> _Task input_
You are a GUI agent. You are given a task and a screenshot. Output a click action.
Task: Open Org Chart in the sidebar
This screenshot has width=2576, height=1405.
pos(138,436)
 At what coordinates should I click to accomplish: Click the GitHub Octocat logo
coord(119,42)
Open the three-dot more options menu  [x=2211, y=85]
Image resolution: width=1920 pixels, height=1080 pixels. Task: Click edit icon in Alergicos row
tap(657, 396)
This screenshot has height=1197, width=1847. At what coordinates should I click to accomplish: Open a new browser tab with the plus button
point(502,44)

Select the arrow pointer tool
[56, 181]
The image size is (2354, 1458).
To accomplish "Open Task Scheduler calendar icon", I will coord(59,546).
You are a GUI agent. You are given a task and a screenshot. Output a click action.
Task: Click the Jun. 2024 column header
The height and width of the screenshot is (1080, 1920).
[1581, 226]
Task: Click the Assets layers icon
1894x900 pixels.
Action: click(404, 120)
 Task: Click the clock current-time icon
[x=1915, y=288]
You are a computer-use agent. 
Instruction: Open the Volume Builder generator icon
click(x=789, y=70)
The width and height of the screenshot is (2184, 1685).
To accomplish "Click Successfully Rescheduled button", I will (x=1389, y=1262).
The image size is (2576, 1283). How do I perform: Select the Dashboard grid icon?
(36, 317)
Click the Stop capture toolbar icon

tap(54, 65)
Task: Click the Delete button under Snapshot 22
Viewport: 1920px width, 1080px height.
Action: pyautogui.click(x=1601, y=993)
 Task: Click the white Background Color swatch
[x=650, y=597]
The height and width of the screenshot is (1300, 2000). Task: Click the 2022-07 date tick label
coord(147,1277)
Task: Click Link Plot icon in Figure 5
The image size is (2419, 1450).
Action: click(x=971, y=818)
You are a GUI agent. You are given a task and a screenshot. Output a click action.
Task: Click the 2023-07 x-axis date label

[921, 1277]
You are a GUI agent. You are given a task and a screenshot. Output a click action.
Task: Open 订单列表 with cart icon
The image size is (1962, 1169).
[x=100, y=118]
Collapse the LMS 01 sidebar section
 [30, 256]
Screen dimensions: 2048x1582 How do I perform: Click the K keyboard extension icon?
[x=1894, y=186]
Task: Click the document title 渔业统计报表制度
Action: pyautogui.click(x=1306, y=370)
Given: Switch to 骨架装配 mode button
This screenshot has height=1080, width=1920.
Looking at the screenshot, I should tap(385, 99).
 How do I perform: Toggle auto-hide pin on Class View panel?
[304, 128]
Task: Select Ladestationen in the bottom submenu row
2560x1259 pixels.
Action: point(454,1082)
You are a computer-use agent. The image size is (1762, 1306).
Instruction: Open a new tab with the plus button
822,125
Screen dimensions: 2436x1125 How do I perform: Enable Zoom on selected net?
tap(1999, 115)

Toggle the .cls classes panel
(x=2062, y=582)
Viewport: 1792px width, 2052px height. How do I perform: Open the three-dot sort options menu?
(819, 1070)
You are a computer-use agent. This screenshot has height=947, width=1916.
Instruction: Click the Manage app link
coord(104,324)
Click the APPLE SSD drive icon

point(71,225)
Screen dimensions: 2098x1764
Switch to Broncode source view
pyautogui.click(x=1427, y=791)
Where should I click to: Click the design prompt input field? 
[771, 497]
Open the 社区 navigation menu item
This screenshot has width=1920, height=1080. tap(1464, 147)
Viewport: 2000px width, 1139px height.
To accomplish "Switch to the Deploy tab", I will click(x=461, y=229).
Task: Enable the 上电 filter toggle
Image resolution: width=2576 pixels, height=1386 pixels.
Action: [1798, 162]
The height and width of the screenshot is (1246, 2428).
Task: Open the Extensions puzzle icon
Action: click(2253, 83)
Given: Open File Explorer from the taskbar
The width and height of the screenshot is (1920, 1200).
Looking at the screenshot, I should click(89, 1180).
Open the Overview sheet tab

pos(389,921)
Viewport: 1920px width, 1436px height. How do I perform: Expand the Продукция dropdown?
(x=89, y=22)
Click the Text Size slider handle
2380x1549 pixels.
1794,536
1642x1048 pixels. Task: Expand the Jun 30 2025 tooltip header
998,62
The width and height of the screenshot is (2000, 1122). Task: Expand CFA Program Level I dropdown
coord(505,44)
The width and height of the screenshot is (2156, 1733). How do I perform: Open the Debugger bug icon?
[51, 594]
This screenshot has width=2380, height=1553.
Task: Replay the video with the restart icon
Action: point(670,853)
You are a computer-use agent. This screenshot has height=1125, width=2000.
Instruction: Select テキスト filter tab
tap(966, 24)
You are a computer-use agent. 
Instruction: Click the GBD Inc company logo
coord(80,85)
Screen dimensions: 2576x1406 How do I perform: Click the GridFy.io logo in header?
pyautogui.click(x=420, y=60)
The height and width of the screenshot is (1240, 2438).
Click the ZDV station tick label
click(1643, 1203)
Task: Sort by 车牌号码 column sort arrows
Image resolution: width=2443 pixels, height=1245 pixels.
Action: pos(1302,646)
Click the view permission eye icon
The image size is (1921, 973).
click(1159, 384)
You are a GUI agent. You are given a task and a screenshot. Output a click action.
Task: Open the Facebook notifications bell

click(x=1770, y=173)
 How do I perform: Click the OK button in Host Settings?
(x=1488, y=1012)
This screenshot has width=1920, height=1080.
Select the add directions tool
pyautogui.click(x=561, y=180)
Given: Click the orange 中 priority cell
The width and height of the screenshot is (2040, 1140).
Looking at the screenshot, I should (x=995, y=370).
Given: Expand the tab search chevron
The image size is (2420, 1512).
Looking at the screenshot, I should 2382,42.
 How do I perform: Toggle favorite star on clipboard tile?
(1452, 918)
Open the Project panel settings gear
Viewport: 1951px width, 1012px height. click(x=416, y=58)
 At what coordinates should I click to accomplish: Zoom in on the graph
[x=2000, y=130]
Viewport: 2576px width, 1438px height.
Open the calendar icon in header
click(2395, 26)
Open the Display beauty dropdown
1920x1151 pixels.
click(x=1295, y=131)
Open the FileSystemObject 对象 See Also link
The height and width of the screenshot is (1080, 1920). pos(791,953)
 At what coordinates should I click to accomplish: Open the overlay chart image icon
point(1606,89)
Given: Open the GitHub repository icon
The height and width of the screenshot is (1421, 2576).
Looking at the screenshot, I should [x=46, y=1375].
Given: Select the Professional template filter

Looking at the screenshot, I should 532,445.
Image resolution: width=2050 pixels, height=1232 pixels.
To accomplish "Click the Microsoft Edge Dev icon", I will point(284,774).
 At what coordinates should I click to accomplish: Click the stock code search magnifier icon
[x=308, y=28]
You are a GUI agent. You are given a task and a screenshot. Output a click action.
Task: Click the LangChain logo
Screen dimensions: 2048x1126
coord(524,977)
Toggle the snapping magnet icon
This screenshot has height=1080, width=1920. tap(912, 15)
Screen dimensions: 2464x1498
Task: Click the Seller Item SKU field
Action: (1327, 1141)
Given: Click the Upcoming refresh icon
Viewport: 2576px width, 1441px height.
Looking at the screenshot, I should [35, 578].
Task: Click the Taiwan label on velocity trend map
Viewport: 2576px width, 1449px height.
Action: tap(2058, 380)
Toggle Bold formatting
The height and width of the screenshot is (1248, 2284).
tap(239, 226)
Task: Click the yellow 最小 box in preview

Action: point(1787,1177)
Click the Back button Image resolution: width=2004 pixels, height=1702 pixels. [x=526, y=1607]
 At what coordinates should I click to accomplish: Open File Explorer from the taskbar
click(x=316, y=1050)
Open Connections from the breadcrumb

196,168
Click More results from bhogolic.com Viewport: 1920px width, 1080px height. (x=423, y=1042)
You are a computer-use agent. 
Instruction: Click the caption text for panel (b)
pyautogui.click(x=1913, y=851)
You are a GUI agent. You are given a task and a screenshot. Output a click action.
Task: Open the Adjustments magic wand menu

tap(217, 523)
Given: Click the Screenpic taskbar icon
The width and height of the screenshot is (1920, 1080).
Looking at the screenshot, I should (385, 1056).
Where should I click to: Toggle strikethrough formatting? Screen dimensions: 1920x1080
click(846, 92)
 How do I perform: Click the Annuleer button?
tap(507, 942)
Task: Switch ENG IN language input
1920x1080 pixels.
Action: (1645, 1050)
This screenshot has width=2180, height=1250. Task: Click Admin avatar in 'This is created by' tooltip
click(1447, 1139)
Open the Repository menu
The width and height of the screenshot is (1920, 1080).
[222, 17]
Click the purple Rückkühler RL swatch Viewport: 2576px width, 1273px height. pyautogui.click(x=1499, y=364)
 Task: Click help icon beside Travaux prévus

> _What you need to do_
Copy each line of the records containing the string "column".

> _Solution for this problem_
Task: Click the Jun. 2024 column header
Task: Sort by 车牌号码 column sort arrows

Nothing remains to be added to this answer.